## EXTRAIT DU DOCUMENT
>>
Les offensives militaires en Côte d’Ivoire menées par les forces fidèles à Ouattara, appuyées par l’Onu et la France, se heurtent à la résitance des hommes de Gbagbo. Mais aux yeux de Jean-Paul Pougala, la bataille d’Abidjan n’est un nouvel épisode des guerres de domination que les puissances étrangères transposent en Afrique. Et de montrer que nulle part ailleurs les mêmes causes n’ont entraîné les mêmes réactions.

Depuis le début de la crise ivoirienne, tout et son contraire ou presque ont été dits. Les Occidentaux soutiennent presque tous M. Ouattara qu’ils appellent «président élu», alors que les Africains soutiennent le président sortant Gbagbo qu’ils désignent par « président réélu ». Au-delà des choix partisans pour l’un ou l’autre président élu ou réélu, il est intéressant de constater qu’il y a une autre bataille, celle là à distance, qui est en train de se jouer entre la Chine et l’Occident en Cote d’Ivoire. A travers des appuis militaires directs ou indirects.

L’Occident défend une vieille idée de l’Afrique dans laquelle il contrôle tout à travers ses hommes de mains et s’accommodent volontiers d’une misère de masse. La Chine est celle qui veut changer la donne et faire de l’Afrique la vitrine de sa puissance économique et militaire hors d’Asie. Ce qui froisse fortement l’Union Européenne et les Etats-Unis. Mais ces derniers ont-ils la force et l’énergie pour résister longtemps au rouleau compresseur chinois qui a décidé de faire de l’Afrique un des piliers de sa superpuissance en construction ? Exactement comme les Etats-Unis avaient fait de l’Europe il y a 66 ans.

Pour les Africains, les deux personnages de notre feuilleton symbolisent deux conceptions opposées de la politique africaine. M. Ouattara, se définit comme «Houphouëtiste», c’est-à dire quelqu’un qui était ouvertement contre les Etats-Unis d’Afrique. En 1963, son mentor Houphouët Boigny était avec l’ancien président sénégalais Léopold Sédar Senghor les deux principaux fossoyeurs du rêve de Kwame Nkrumah de créer immédiatement les Etats-Unis d’Afrique. Pour Senghor et Houphouët, la relation avec la France était plus importante que toute nécessité d’autonomie africaine. Ce dernier avait alors prononcé la célèbre phrase : «Ils disent qu’ils vont unir l’Afrique du Cap au Caire. Ils le feront sans nous, sans ma Cote d’Ivoire». La suite on la connaît : l’OUA est née comme une nullité avec un seul programme cher à Senghor et Boigny : «intangibilité des frontières héritées de la colonisation européenne» et adieu le vieux rêve de Nkrumah contenu dans son livre prémonitoire publié en 1961 du titre : “Africa must unite” (l’Afrique doit s’unir si elle ne veut pas connaître famine, pauvreté et guerres).
<<
## DONNÉES ENREGISTRÉES
>>
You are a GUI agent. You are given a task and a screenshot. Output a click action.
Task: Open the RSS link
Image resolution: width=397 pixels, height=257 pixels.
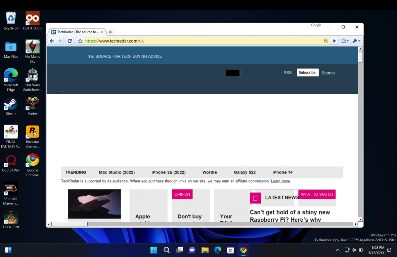click(x=287, y=72)
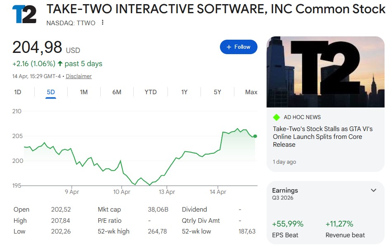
<<
## TRAVAIL DEMANDÉ
Rédigez la suite du texte sur la crise ivoirienne, en reprenant juste après sa dernière phrase.

## RÉSULTAT DE L'EXERCICE
Mettre fin à la triste parenthèse de l’OUA était une priorité pour Gbagbo dès son arrivée au pouvoir en 2000 pour passer à la nouvelle Union Africaine (en 2002) comme étape intermédiaire vers la création des Etats-Unis d’Afrique. Aujourd’hui, M. Ouattara continue dans la même voie que Houphouët : il ignore les institutions de la Côte d’Ivoire (le Conseil Constitutionnel) et préfère attendre sa légitimité de Paris ou de Washington. Il demande à une partie du monde de venir faire la guerre pour tuer une partie du peuple ivoirien.

Il demande d’affamer les fonctionnaires ivoiriens en les privant de leur salaire. Il demande à la France d’organiser des commandos sous le couvert de la CEDEAO, et comme Houphouët, il n’a jamais expliqué ce qu’il compte offrir à la France en retour. Aux apprentis sorciers de la théorie des guerres éclair, j’ai envie de dire : aucune élection, aucune personne ne mérite qu’il y ait une seule vie de perdue. Les hommes passent, les empires disparaissent. Mais les cicatrices d’une guerre ne finissent jamais. L’Irak peut-il nous servir de leçon ?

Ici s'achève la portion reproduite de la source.